By massaging and manipulating the contracted, stiff areas, we can get some much needed relief from our physical pain. However, the old patterns which created the contractions in the first place kick back into their protective role at the first chance they get. That tight or painful shoulder, low back, neck, etc. could return perhaps a mere few hours or days after that deep massage. Similarly, after a great yoga/ breathing session, you will feel relaxed, open and expansive - until the old patterns creep back in, making the breath 'small' again.
In order to locate and treat the root of your contractions, you will need to go deeper
than practicing breathing techniques. As balancing and rejuvenating as they are, there is a limitation to these practices in terms of healing deep emotional pain.

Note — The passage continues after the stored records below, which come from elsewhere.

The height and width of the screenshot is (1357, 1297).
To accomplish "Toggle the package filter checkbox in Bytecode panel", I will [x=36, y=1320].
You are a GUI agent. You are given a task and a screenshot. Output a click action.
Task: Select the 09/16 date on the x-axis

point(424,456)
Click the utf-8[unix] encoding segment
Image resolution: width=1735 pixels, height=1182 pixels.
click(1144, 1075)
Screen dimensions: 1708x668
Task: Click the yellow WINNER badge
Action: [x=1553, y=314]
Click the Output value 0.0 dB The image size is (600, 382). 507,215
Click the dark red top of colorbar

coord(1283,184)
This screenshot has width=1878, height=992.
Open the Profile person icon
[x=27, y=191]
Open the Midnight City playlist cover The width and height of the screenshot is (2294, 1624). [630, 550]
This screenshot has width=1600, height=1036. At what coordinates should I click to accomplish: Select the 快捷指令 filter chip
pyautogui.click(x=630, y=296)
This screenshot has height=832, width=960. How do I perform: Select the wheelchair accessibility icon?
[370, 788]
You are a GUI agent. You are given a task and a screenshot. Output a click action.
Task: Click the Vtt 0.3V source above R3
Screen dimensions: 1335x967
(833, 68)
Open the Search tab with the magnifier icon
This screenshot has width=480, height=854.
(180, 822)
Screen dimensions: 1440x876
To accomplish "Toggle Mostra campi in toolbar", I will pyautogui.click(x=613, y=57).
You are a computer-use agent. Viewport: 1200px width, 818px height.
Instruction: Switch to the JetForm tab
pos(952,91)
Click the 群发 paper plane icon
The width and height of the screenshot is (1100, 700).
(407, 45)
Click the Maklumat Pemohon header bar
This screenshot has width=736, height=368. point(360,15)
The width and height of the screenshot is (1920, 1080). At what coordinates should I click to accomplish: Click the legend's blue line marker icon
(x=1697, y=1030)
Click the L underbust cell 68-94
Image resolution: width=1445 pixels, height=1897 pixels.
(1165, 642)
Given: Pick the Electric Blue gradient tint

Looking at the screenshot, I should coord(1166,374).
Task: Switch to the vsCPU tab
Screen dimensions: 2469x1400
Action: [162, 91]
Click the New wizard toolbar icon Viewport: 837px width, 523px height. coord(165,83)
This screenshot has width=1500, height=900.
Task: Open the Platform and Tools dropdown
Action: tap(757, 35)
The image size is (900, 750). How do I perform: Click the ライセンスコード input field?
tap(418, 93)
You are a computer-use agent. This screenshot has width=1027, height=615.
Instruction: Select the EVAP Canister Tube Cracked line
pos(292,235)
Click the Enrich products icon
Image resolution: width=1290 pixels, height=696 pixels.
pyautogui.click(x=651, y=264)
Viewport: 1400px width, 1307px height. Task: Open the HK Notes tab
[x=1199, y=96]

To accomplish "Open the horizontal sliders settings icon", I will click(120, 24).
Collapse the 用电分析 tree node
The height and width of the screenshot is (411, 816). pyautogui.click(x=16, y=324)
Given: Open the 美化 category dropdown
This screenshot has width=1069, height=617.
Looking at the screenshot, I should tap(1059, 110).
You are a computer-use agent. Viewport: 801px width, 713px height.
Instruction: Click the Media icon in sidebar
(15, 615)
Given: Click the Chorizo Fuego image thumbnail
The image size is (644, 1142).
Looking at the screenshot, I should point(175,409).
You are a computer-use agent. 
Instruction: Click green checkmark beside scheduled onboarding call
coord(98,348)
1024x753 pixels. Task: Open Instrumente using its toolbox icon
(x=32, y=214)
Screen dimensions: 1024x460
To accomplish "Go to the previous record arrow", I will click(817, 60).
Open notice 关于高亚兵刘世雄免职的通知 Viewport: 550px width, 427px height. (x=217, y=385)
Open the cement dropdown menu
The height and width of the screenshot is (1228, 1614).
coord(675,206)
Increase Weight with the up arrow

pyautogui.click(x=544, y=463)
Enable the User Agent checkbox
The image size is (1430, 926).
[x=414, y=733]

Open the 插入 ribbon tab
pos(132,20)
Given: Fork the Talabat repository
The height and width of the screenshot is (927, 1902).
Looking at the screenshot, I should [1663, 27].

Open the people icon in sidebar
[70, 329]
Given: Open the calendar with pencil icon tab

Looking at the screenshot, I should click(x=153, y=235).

Old, accumulated, mostly unconscious traumas need to be located, met, touched and acknowledged. There are various modalities available where such a process of healing can occur; where one can experience true freedom and spaciousness of body mind and soul.
What is The Rosen Method?
The Rosen Method is a Somatic Body Work which focuses specifically on this kind of healing. The primary diagnostic tool of a Rosen practitioner is the natural, authentic breath of the patient. The practitioner locates areas in the patient's body where the breath is shallow or almost imperceptible. These areas are often found around chronic muscle contraction and stiffness. The 'Rosen touch' is gentle and highly sensitive, making contact with the innermost essence of the patient. There is a deep listening in each session; to words, tones, facial expressions and subtle body responses. New awarenesses open up as the chronic contractions are met non judgmentally, with love and compassion. When this happens, the patients breath becomes more free and open. This is a wonderful experience, often accompanied by an exciting sense of new possibilities
Joy, spaciousness, and freedom of body and mind are typical results of a professional Rosen session.
How has the Rosen Method changed me and my Yoga practice?
As a direct result of my personal journey through Rosen method treatments, my yoga/ breathing sessions have been greatly enriched. When I breath into areas once heavily armored by protective patterns, I'm met with an unobstructed flow of energy. There is an immediate and powerful response to any breathing practice, even in 5-10 minute sessions. I attribute this to a beautiful synthesis between the Rosen Method, and decades of using breath as a healing modality.
Years of Rosen training have also made it possible for me to 'see' and 'meet' my Yoga students with their individual needs, both physical and emotional. I can perceive the quality of their breathing and where their bodies are contracted. Most importantly, I can approach them from a non judgmental place of love and compassion.
Giving Rosen treatments is a sacred experience of meeting another in their most vulnerable and authentic place. I get to feel the unique magnificent being that each person truly is. Not unlike in yoga, I get to continue practicing the ancient wisdom of being in the moment from one breath to the next, while lovingly accepting what is, moment to moment.